SOURCE PASSAGE:
Hester College is one of the eight residential colleges of Murray State University. The college was established in the fall of 1996 when Murray State became the first public university in the United States to establish a campus-wide residential college system.
 
Hester College is named after Cleo G Hester who served as the university's registrar 1927–1960.

Hester Hall
Hester Hall is the home of Hester College.  

Hester Hall is an eight-story building with up to 24 double occupancy rooms on each floor. Each floor also has two community style bathrooms and at least one study lounge. The first floor consists of a main lobby, recreational back lobby, and a community kitchen. There are approximately 1,300 students assigned to Hester with about 300 students living within Hester Hall.

Floors
 Second Floor: "Hot Boys" Male 
 Third Floor: "The Gents" Male
 Fourth Floor: "Soldiers" Male
 Fifth Floor: "Foxes" Female
 Sixth Floor: "Suga Mamas" Female
 Seventh Floor: "Sweet Hearts" Female
 Eight Floor: "Golden Girls" Female

Traditions

Intramural sports
Hester fields several competitive intramural sports teams including softball, flag football, volleyball, basketball, water polo, ultimate frisbee, dodgeball, golf, and soccer. Hester has won the All Sports Cup for Residential Colleges 6 times (2000, 2002, 2003, 2004, 2005, and 2012)

Hedgehog Dinners
Once each month, students, faculty, and staff members of Hester College gather in Winslow Dining Hall. They eat dinner together as a group as a way to build community and enhance the family atmosphere of the college.

Staff

Residence Directors
Residence Directors perform a wide range of functions in providing leadership for the Residential College . Their main role is overseeing the housing operations of the college.
 Erin Chambers (January 2009 - May 2010)
 Josh Jones (August 2010 - May 2012)
 Evie Swanson (August 2012 - May 2014)
 Katie Coats (August 2014 – May 2016)
 Javonte Thompson (August 2016 – May 2018)
 Amelia Comper (August 2018 - May 2020)
 Jayden Willis (August 2020 - May 2022)
 Garrik Quertermous (August 2022 - Present)

DATASET SECTION:
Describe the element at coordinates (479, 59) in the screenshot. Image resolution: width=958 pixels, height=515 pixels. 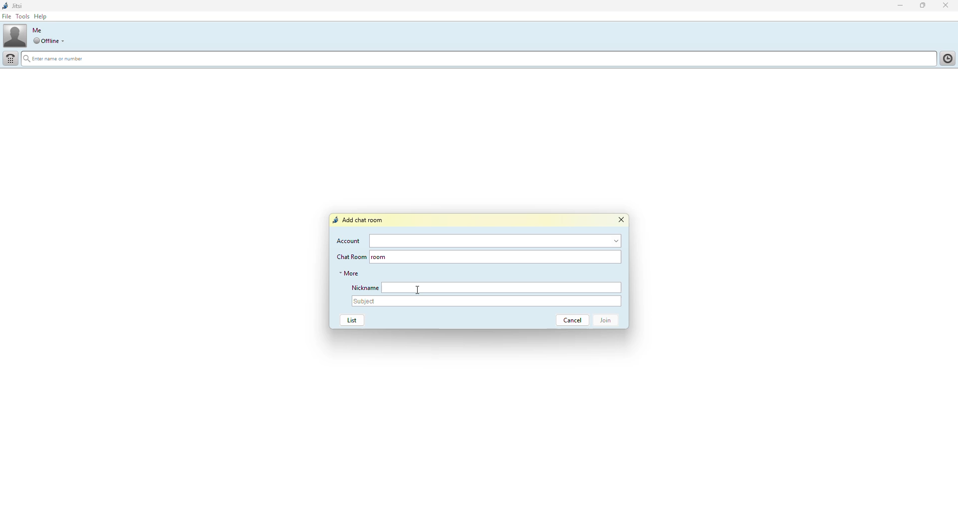
I see `search name` at that location.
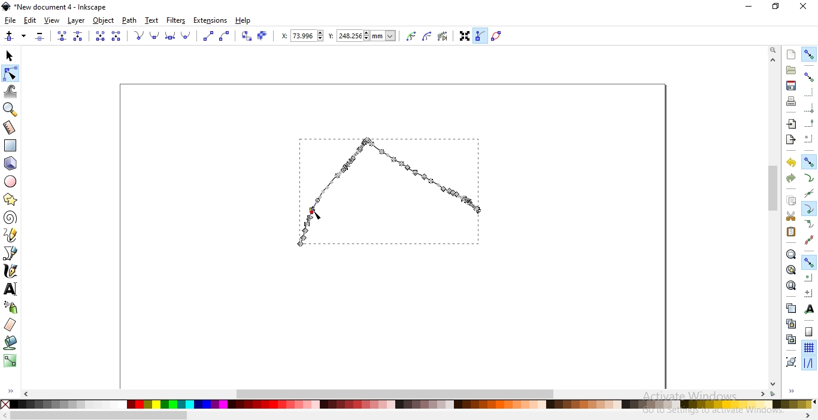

EXERCISE TASKS:
(a) From the Hester College article, print the passage that starts at the words containing "Hester College is named" and stops after "of Hester College.".
(b) In the Hester College article, for whom is the college named?
Rely only on the Hester College article, not on the data.

SOLUTIONS TO THE PROBLEMS:
(a)
Hester College is named after Cleo G Hester who served as the university's registrar 1927–1960.

Hester Hall
Hester Hall is the home of Hester College.

(b) Cleo G Hester, who served as the university's registrar from 1927 to 1960.